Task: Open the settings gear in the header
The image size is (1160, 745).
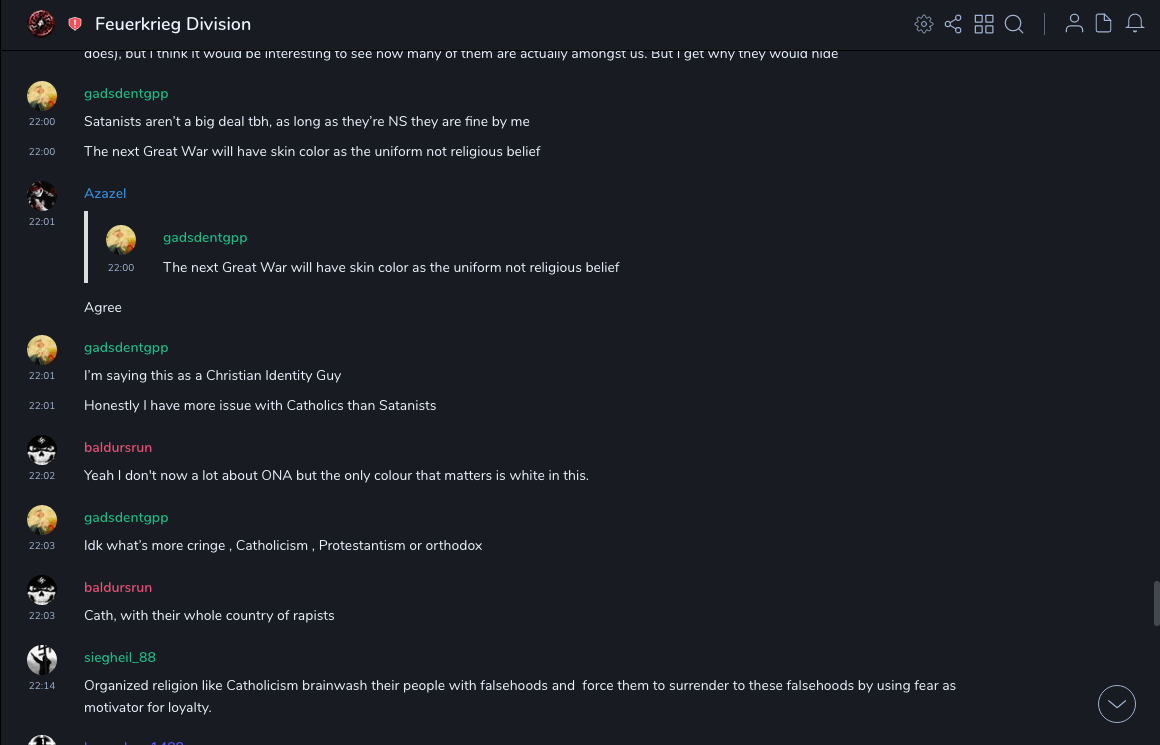Action: [x=924, y=24]
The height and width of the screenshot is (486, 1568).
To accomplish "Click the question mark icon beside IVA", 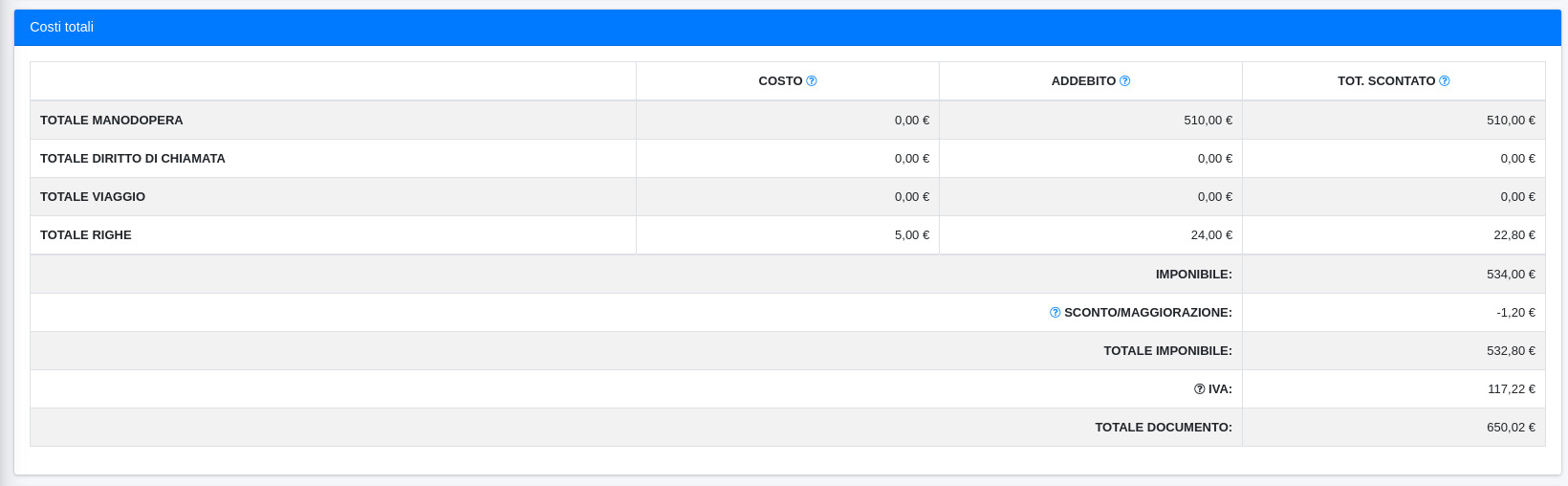I will (x=1199, y=389).
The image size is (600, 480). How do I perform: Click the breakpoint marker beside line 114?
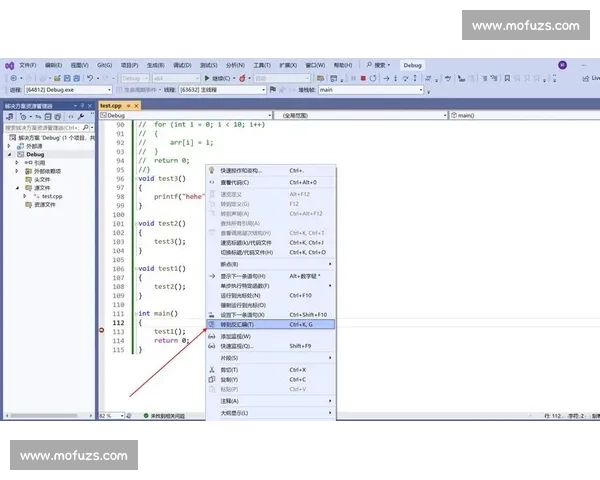[102, 331]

◆ WHAT YOU HAVE TO DO
All lines from the one with "The image size is (600, 480)." through the end of the records above must be reproduced exactly, both ends included, and the pictures must be left out.

◆ WRITTEN SOLUTION
The image size is (600, 480). How do I perform: Click the breakpoint marker beside line 114?
[102, 331]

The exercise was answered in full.